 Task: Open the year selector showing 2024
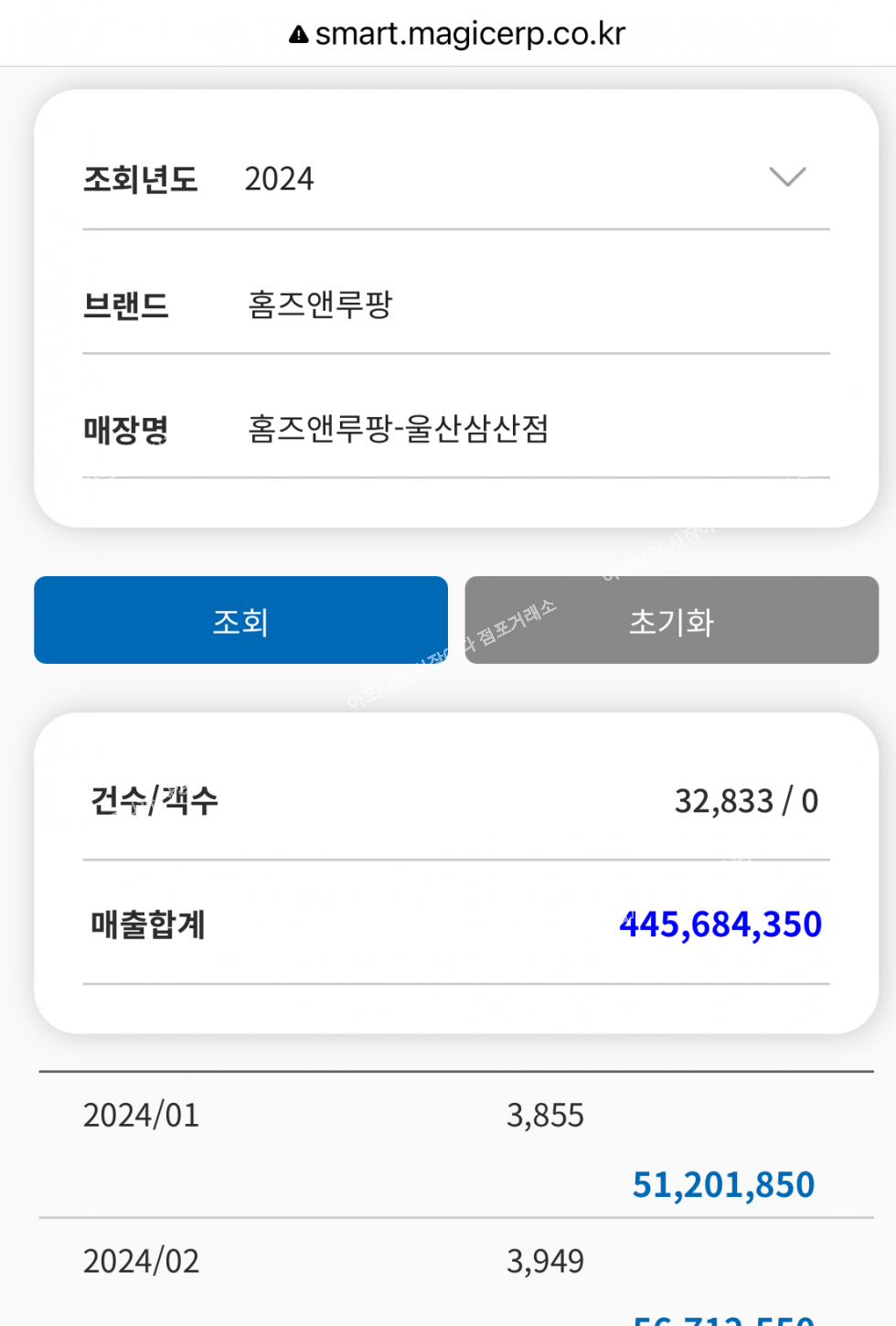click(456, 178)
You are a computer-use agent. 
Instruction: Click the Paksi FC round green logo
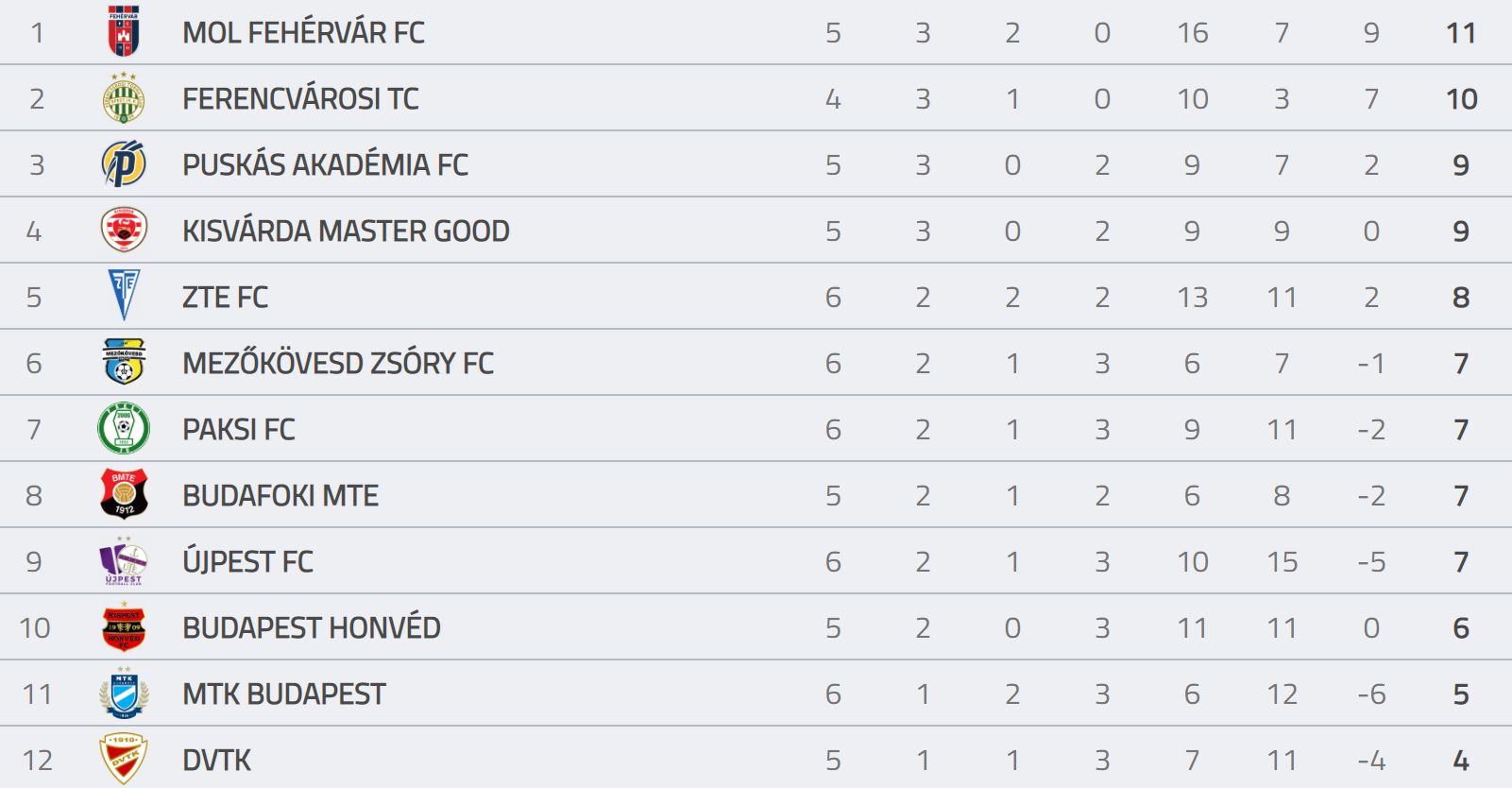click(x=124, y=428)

* * *

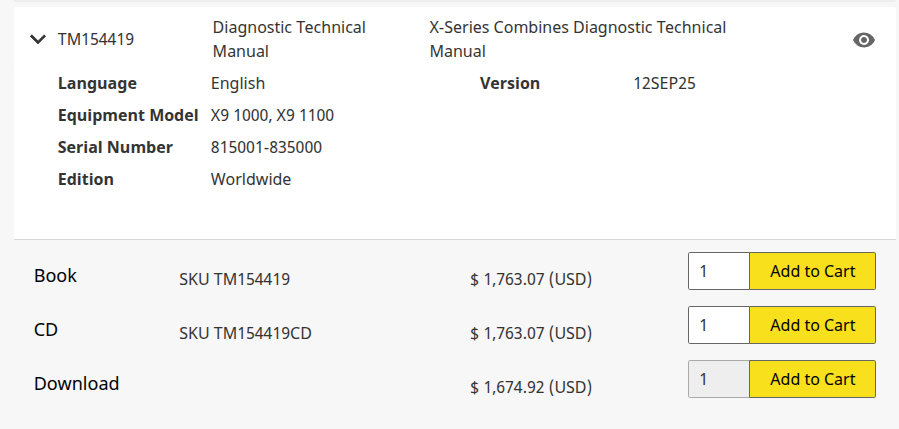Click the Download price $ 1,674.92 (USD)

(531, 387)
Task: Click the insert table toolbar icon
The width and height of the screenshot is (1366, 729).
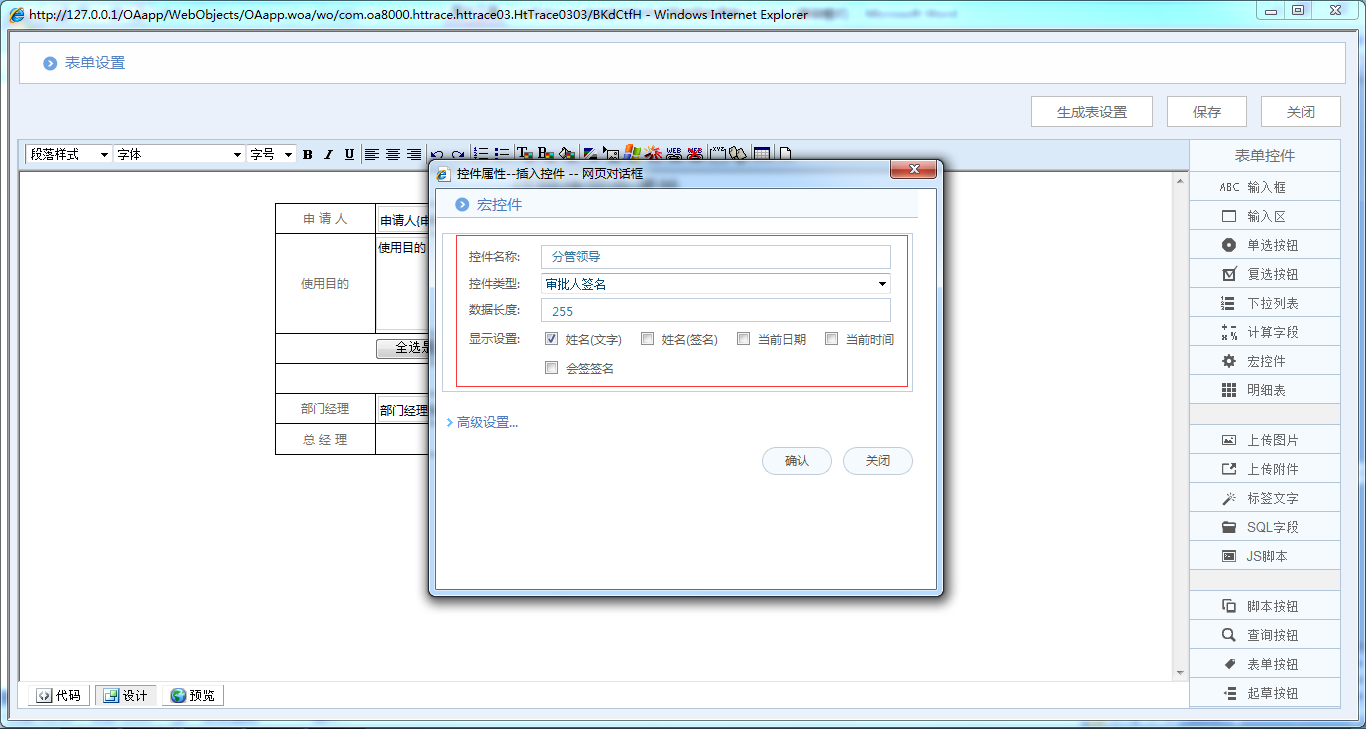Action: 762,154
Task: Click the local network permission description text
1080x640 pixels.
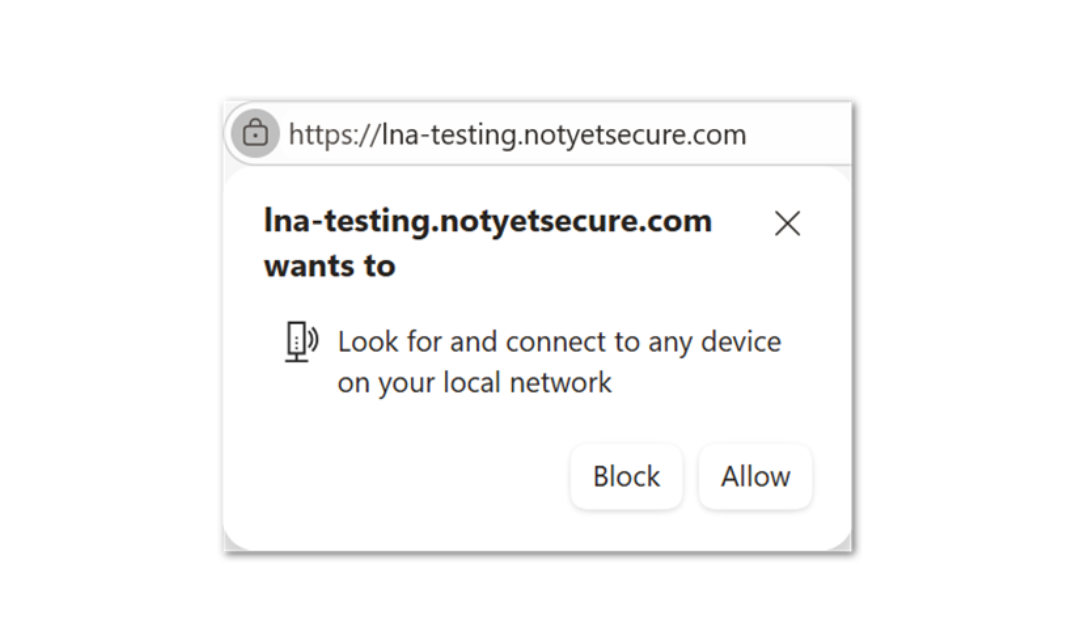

[Task prompt]
Look above for the line holding "The width and" and output everything from it down to the line holding "1080x640 pixels.", both ends included, exactly and without images.

[Result]
The width and height of the screenshot is (1366, 729).
Action: 762,154
Task: Click the local network permission description text
1080x640 pixels.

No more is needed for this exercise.